举个例子:给某个图片 $x$ 加入 Noise $\Delta x$. $\Delta x$ 小到在表征上人类难以发现。
攻击可以分为 Targeted 和 Non-targeted 的方式,前者使得模型可以朝着攻击者想要的方向预测,后者只要预测结果不一样就好.
How to attack
同样是解一个 optimization 的问题。
注意关注 Non-perceivable 条件 $d(x^0, x) \le \epsilon$ 的具体实现方式:
- L2-norm
- L-infinity (Better in image classification?)
But still needs domain-specific knowledge…
如果没有这个限制条件直接用 Gradient-descent 就可以,其实修改这个限制条件也相当直觉,其中 $fix(x^t)$ 是 $x^t$ 到可行域的投影。
White Box Attack v.s. Black Box Attack?
不知道模型参数的 Black Box Attack 也是有可能的。
如果你知道要被攻击的对象的训练资料,那么可以自训练一个 proxy network 当成是靶子。
但如果不知道训练资料呢?用大量的 unlabelled 资料让被攻击对象 predict,拿到预测结果后去 supervised 训练 proxy network 作为靶子。
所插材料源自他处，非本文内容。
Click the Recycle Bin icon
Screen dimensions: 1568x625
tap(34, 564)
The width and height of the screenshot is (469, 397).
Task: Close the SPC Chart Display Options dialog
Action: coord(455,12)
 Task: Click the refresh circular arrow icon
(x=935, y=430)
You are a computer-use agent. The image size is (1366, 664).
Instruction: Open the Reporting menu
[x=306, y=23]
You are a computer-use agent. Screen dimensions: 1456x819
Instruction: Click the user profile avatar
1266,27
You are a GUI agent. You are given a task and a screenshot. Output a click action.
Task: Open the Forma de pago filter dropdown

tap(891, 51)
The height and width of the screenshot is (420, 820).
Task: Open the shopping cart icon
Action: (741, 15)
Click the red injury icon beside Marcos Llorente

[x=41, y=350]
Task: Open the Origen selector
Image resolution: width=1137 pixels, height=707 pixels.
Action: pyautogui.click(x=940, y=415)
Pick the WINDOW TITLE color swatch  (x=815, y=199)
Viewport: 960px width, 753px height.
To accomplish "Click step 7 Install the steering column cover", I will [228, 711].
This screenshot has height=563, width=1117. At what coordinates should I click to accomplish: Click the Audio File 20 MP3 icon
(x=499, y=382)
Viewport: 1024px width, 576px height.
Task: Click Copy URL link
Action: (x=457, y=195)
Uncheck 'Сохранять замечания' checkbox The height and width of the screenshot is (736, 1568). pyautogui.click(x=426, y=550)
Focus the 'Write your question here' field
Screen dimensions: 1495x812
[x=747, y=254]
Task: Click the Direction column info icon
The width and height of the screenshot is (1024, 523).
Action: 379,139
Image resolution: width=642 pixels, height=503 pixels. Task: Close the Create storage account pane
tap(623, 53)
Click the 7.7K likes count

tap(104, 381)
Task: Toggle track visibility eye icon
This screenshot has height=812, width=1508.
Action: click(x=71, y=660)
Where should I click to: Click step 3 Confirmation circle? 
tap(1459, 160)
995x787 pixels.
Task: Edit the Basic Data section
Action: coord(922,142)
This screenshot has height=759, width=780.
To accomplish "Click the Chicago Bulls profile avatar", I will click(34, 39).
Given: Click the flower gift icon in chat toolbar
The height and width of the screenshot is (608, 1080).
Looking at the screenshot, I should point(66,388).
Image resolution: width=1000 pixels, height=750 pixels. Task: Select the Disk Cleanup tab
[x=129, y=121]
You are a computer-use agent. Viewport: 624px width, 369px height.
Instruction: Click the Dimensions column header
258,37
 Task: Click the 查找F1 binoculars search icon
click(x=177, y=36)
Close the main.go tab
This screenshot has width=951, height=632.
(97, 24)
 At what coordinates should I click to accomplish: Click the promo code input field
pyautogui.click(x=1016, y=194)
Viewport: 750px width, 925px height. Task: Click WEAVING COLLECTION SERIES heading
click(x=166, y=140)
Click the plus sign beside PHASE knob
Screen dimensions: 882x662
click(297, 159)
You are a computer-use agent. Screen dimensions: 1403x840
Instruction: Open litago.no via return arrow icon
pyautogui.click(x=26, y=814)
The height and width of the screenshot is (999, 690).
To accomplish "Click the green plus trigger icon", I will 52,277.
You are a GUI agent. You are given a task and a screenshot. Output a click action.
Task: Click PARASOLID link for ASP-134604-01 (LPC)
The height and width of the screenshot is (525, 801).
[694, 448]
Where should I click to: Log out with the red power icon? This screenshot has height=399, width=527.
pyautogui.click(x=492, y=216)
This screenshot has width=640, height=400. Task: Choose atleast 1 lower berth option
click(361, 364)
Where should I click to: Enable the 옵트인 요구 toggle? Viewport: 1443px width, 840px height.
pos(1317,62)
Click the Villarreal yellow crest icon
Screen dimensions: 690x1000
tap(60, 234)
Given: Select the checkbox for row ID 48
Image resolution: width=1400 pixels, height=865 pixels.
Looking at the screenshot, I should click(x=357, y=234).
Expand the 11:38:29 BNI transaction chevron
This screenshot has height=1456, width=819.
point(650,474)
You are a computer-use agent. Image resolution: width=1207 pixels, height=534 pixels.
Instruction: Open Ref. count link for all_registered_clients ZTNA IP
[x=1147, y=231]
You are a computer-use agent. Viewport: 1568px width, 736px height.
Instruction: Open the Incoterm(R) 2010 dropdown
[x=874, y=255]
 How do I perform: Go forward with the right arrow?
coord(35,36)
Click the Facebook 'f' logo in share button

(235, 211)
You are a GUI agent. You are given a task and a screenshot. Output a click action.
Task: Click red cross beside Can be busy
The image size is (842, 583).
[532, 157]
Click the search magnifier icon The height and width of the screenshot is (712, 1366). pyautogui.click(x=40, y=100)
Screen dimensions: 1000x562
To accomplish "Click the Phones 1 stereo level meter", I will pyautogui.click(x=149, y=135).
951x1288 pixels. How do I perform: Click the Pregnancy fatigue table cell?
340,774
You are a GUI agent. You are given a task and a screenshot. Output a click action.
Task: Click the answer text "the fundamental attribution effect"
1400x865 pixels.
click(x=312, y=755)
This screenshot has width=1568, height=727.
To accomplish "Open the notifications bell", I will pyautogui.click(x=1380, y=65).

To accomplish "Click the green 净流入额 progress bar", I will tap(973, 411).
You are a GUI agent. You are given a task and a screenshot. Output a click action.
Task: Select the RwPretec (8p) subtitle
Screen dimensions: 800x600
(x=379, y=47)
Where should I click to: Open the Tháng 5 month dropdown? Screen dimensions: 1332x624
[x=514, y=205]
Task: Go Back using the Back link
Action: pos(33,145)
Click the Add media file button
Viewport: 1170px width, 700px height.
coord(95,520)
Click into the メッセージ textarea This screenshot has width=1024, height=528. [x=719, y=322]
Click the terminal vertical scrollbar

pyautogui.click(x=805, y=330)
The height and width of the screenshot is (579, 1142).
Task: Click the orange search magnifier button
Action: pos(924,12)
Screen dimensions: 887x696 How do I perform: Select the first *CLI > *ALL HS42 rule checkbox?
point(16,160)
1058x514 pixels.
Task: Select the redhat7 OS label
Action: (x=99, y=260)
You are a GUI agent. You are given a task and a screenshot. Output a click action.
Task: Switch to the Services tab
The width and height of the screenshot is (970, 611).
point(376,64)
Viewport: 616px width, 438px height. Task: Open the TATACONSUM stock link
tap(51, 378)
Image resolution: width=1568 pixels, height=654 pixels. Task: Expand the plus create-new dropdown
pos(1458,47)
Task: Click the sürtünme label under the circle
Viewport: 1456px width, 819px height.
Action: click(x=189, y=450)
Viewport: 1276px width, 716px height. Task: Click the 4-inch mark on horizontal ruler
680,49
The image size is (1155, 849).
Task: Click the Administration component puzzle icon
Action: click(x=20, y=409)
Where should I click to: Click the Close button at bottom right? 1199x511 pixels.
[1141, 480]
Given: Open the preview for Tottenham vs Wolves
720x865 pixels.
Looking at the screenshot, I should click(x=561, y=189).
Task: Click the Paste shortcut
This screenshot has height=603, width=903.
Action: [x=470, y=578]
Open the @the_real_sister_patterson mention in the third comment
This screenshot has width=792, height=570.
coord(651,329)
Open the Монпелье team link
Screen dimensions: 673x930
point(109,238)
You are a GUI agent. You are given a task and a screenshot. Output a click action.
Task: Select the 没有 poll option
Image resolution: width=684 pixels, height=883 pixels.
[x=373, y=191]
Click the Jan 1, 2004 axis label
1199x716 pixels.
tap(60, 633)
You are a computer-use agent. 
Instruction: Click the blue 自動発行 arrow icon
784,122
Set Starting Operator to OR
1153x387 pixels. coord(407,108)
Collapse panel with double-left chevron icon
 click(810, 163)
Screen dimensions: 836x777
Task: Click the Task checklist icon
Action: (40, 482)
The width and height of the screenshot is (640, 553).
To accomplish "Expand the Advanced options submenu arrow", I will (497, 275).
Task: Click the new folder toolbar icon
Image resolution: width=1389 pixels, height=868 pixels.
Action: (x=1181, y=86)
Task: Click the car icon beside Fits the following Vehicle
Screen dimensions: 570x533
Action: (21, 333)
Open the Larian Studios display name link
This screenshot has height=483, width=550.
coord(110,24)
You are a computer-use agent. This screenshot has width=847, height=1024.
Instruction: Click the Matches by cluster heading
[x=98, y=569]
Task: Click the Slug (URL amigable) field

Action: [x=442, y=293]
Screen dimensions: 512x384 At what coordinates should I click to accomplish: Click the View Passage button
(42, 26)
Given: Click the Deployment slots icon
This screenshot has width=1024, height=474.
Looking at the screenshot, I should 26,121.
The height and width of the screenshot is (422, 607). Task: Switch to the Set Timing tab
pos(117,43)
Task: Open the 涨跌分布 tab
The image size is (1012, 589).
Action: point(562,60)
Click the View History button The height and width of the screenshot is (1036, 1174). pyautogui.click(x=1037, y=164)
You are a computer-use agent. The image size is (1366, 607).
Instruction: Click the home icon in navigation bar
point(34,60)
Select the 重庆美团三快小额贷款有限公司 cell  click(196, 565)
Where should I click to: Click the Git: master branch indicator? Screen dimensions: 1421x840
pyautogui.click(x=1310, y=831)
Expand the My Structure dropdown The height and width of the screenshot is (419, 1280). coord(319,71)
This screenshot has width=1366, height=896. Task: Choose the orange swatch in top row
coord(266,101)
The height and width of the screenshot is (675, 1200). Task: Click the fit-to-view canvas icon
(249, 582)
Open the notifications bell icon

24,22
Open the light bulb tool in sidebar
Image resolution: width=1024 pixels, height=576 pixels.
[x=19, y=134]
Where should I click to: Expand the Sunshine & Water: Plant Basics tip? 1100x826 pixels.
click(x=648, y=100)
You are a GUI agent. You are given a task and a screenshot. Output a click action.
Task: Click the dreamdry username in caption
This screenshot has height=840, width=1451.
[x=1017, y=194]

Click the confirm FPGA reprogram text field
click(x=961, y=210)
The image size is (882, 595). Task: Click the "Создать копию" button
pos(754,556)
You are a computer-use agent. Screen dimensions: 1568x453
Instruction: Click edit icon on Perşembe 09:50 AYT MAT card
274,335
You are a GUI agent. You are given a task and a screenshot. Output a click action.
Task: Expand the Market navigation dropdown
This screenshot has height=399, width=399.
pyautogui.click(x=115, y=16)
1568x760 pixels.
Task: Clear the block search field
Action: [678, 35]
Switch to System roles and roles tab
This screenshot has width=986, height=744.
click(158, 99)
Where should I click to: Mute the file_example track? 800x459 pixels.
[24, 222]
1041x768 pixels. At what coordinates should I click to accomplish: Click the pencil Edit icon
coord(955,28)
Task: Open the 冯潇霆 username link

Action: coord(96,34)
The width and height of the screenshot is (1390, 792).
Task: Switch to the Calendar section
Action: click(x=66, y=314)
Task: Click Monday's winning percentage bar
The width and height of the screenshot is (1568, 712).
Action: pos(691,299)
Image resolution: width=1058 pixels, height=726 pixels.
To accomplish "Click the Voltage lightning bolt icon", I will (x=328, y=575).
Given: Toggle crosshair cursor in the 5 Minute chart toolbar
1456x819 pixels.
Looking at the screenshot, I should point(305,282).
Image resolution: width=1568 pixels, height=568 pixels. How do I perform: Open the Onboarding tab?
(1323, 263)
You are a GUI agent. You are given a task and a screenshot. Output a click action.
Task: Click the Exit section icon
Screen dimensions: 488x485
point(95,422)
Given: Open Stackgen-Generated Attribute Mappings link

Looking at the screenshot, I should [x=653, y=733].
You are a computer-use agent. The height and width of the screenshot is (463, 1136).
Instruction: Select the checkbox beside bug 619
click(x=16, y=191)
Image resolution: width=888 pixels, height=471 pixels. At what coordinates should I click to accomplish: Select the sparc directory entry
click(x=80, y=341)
可能 Data 才是造成这种可能被攻击的问题的原因…
发展方向
- Universal Adversarial Attack
- 找到一个信号,将这个信号施加到输入数据上,让输出结果全是错的。
- Attack in the Physical World
- Adversarial Reprogramming
- Backdoor in Model
Defense
被动防御
比如说将图片稍微模糊化,图像压缩,基于 Generator 的图片再生成。
这种 Filter 可以加上随机性…
- 主动防御
在最初就训练一个 Robust 的模型。
在训练的过程中就进行攻击,在回传的过程中纠正。
同时还实现了数据增广,但是可能不能抵挡新的攻击方式。